Carefull, there is mention of suicide in this text !


I was twelve, this period where everything kinda goes wrong because of puberty. I got glasses, braces and a back health issue which forced me to have a rolling bag. At the time a rolling bag in school was just "The Shame", so instead of using it normally I was wearing it as backpack. This backpack was the beginning of my nightmare. A nightmare that lasted a year.
 
They started to pull the handle of my bag just for fun. And then slowly, comments, insults and humiliation followed. I was used to the mockery already as being very shy, hypersensitive and unable to defend myself. It made me an easy target for those needing an black sheep. But this year it escalated, and got to a point where I almost ended my life. Everyday, they would come, and belittle me. Of course, they always were doing so when no one was around or when people they knew wouldn't interfere. For a year (and even more), they made me believe that I was undesirable, useless to the world and a person of no interest for anyone. The leader of the group, left the school at the end of the fifth grade, and that's maybe what saved me. Would have he stayed, I dont know if I would have been able to endure anymore. One thing for sure, is that their little "hobby" they had, left me with deep scars that still are not completely healed to this day. Their constant mockery and psychological game got so much to me, that I believed completely, I was less than nothing and if I ended my life, maybe the world would be better off without me. After all, would I throw myself under this car, who would cry for me ? Who would grief if I jumped out of this window ?

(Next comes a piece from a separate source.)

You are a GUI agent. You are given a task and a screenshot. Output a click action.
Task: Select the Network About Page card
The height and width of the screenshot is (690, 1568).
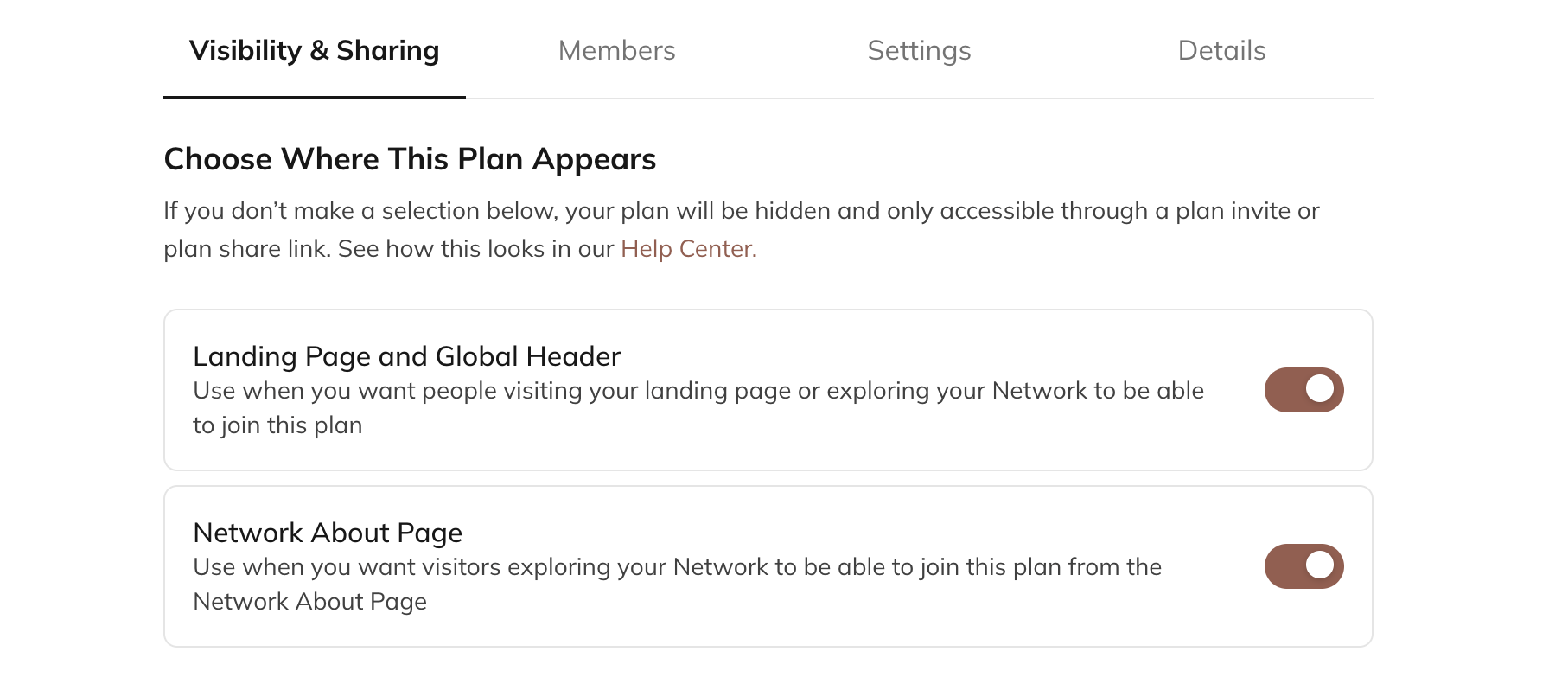pyautogui.click(x=769, y=566)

They crushed the little bit of self esteem I had, and turned it to ashes. It took me years to have little confidence again and that maybe, maybe I had some values. Still today I have doubts. I am constantly unsure of my worth and wonder why people like me. This story had a huge impact on my life, and will always be there. I was silent for a long time. But when I finally talked about this period of my life, and people believed and supported me, I was so relieved ! I tried once to confided myself in an adult, when all was happening, but wasn't believed at the time because you know, "boys are boys and if he is mean that's because he likes you". What's the deal with this fucked up logic, seriously ?

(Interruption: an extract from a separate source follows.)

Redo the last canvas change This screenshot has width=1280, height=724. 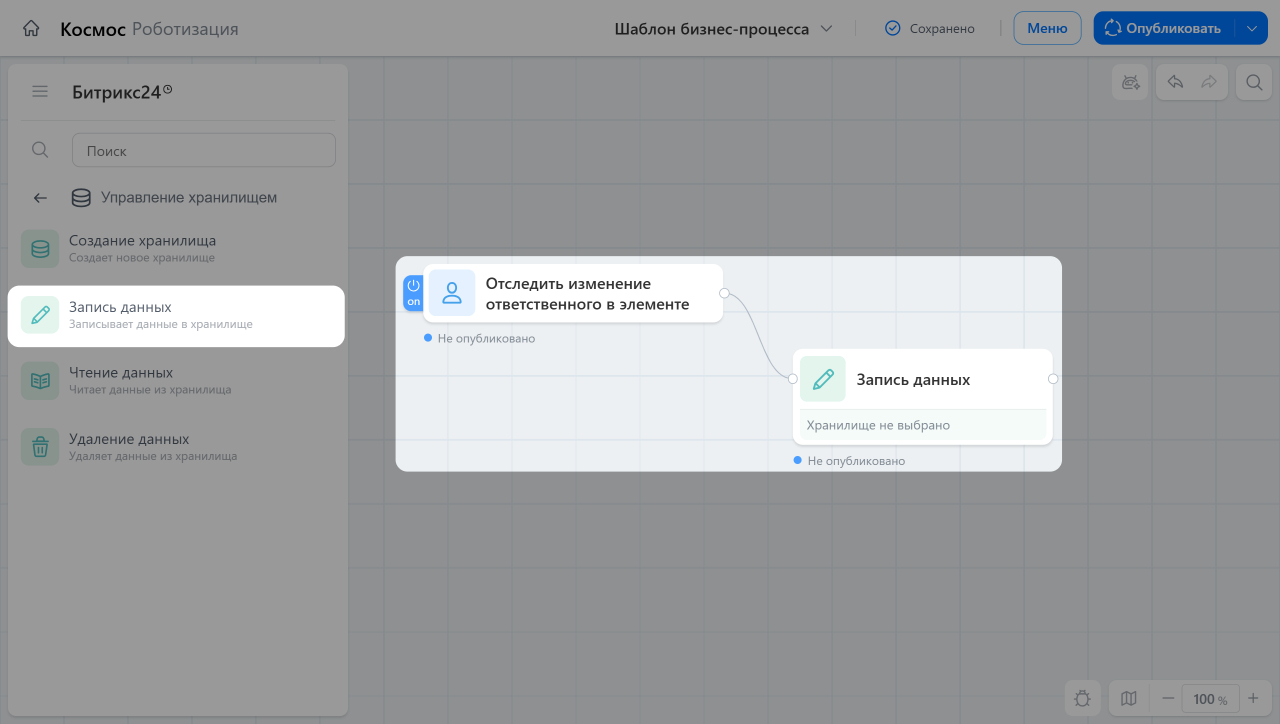pos(1208,82)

If today I tell you this story, it's to deliver this message :
Educate your children to benevolence, empathy and teach them the importance of words and the impact that those can have on others. Stop minimizing their acts ! It's not because they are kids that they don't do damages. Childrens are smart and are capable of understanding socials interactions and the langague subtility when explained with pedagogy.
Those of you who live or lived through a similar experience : You matter, you have value, there are people who love you. I know how hard and difficult it is, to ignore what your bully tells you. But those people are the one in the wrong, not you ! You shouldn't be ashamed of yourself. They should ! 
Don't keep everything to yourself. I did that, for a long time, and it crushed me. 
Confided yourself into a friend, someone who you trust, wouldn't understate what you're going through.

I send you all the courage and support to those who need. You're not alone and you have your place in this world <3 !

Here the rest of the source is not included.